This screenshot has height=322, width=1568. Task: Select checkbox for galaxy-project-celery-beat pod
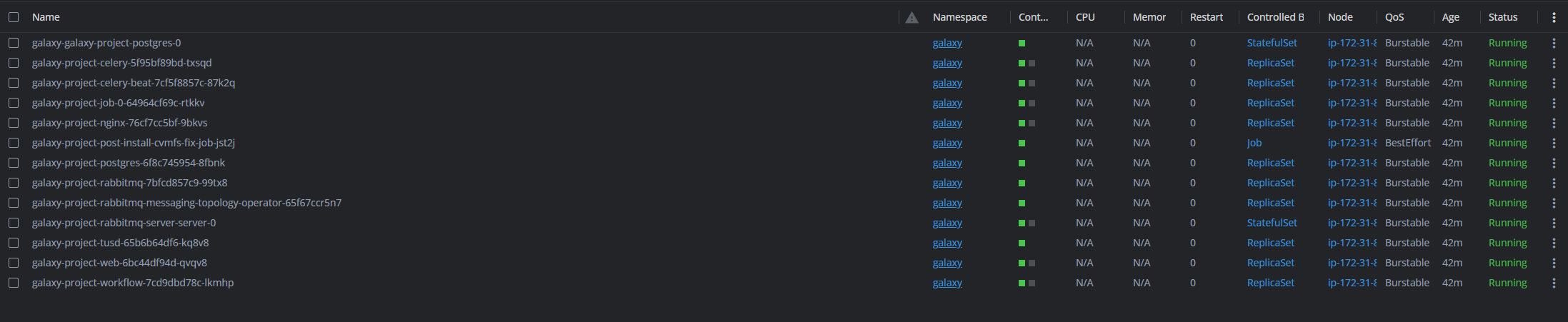tap(14, 83)
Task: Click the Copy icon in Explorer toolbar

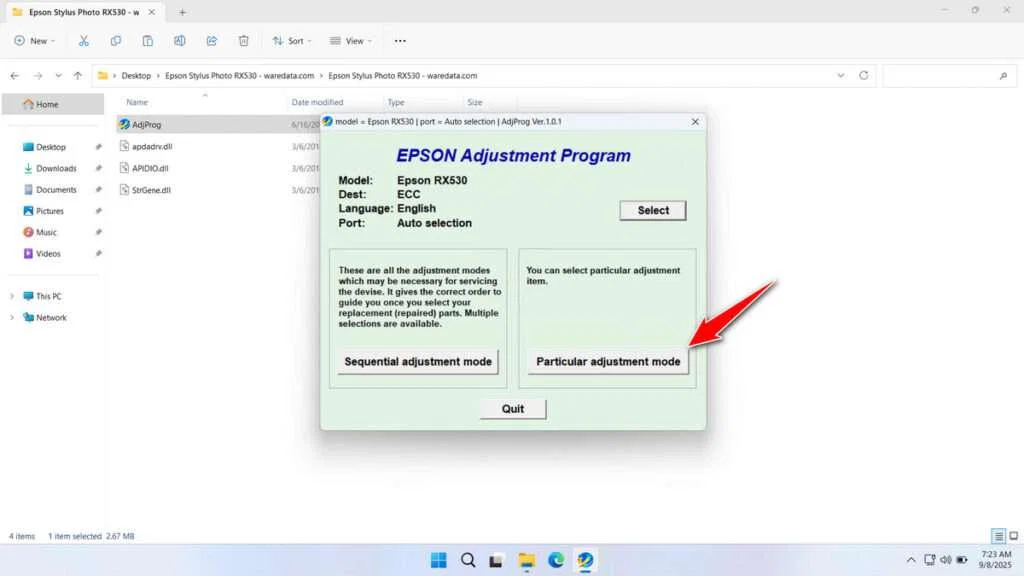Action: click(116, 40)
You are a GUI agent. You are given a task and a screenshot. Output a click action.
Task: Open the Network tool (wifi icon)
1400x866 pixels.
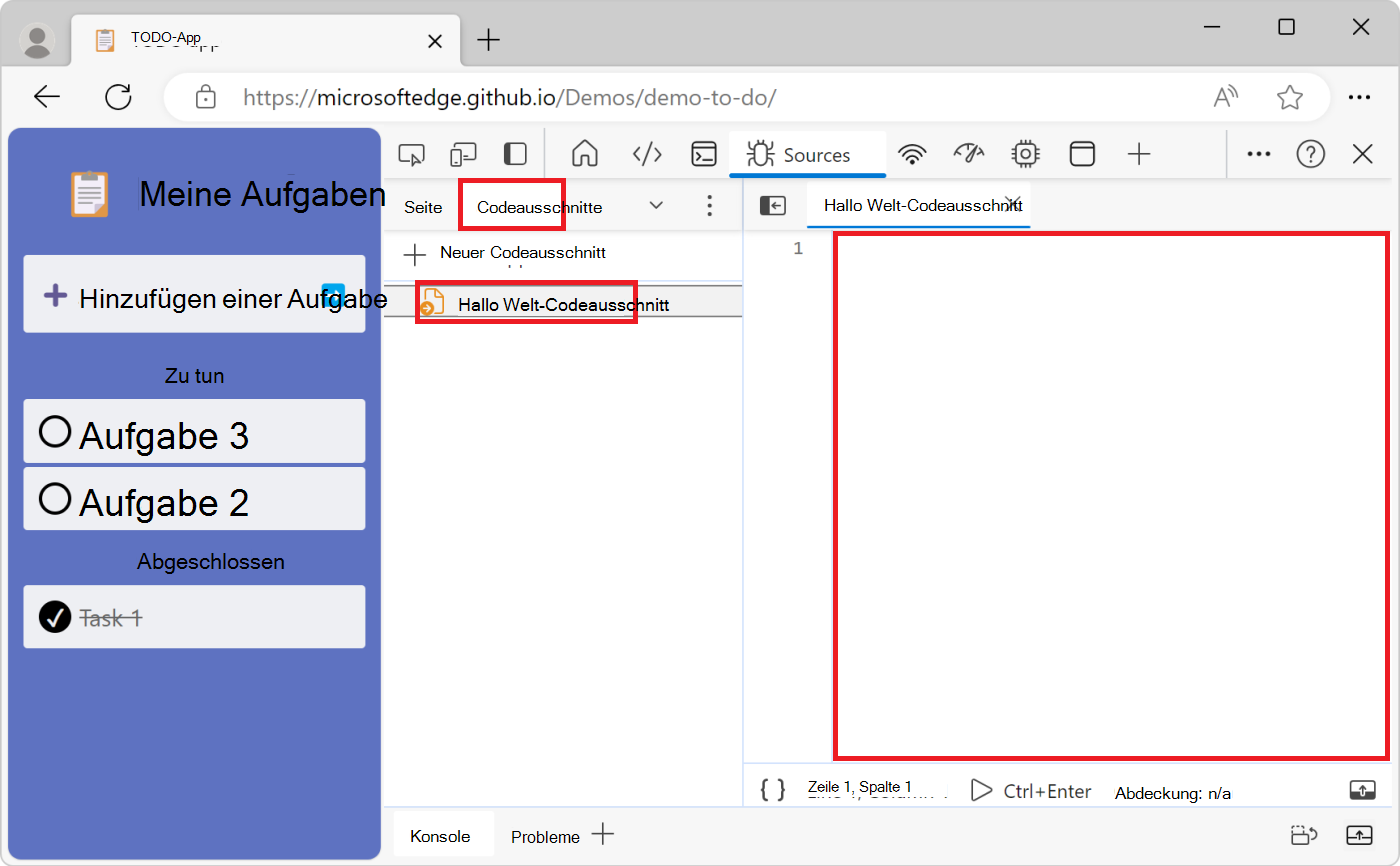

◆ ◆ ◆ ◆

Output precisely the lines in the material above from the line containing "Task: Open the Network tool (wifi icon)" through its last line, and omit pictures.

Task: Open the Network tool (wifi icon)
1400x866 pixels.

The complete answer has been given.